By Nancy Jane Moore
I experienced the truth behind the famous quote from Will Rogers (pictured at left) last Saturday at the Travis County Democratic Convention.
Though the problem wasn't infighting among the candidates; on the whole, Obama and Clinton supporters were quite civil to each other. Supporters of both candidates made speeches from the platform, and while they praised their candidates, they also all said the party was lucky to have a choice between two good barrier-breaking candidates and reminded us that the stakes in this election are huge.
The lack of organization was logistical, mostly because just about everybody showed up. There were somewhere between 7 and 8 thousand people there. Just getting to the venue was a problem: it took the people from my precinct about 15 minutes to get across town to within a mile or so of the county exposition center (I think it's for rodeos and such), and then at least another hour to actually get into the parking lot. And that was with carpooling.
Then we stood in line for another hour or so to get badges. Everything was supposed to start at ten, but it was well after noon before things really got underway. And it was after four before we finally did the most important thing of the day: electing the delegates and alternates from each precinct for the state convention.
My precinct only had one of each, but both the people we sent off are pledged to Obama, as were a significant majority of all the delegates chosen in Travis County. It was obvious from the crowd -- when Obama supporters Congressman Lloyd Doggett and former Dallas Mayor Ron Kirk made speeches, they got loud support from the crowd. Clinton supporter Terry McAuliffe got polite applause, but a great deal less noise when he made his pro-Clinton comments.
The Texas Two Step isn't over until the state convention in June, when delegates to the national convention will be chosen, but it's obvious from Saturday's results that Obama will win the delegate count.

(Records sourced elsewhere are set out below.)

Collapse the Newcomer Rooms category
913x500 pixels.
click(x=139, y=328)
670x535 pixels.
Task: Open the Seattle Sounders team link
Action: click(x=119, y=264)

The Austin American-Statesman reports that Obama is likely to take about 60 percent of the delegates.
Meaning, as I said earlier, that Obama won Texas. He got the delegates. And it's important to understand how he got those delegates: grassroots organizing. My precinct was entitled to 18 delegates to the county convention. Because many more Obama people turned out at the precinct, 13 of us were pledged to Obama. And we all showed up. Only three of Clinton's five delegates showed up.
I was originally an alternate, but I moved up to fill a vacancy. That's why we got all 13 of our delegates -- our leader made sure all the delegates and alternates were kept informed. We even met in advance.
That's what organizing is all about -- communicating with volunteers and getting them to show up. Our group of Obama delegates was diverse: male and female, black, white and Asian, and young and old. Of those I asked, one was a nurse, another a chef, one worked for the state, another as an assistant to a TV reporter. The main thing we have in common, outside of supporting Obama, is that a large chunk of us live in the same apartment complex (it's a big complex). But none of us knew each other before the Obama organizing started.
Now we do. Now we know where to start if we want to organize more political activity in Austin. The Democrats need more of this kind of organizing if we're going to clean up the mess Bush and his cohorts have made of our country.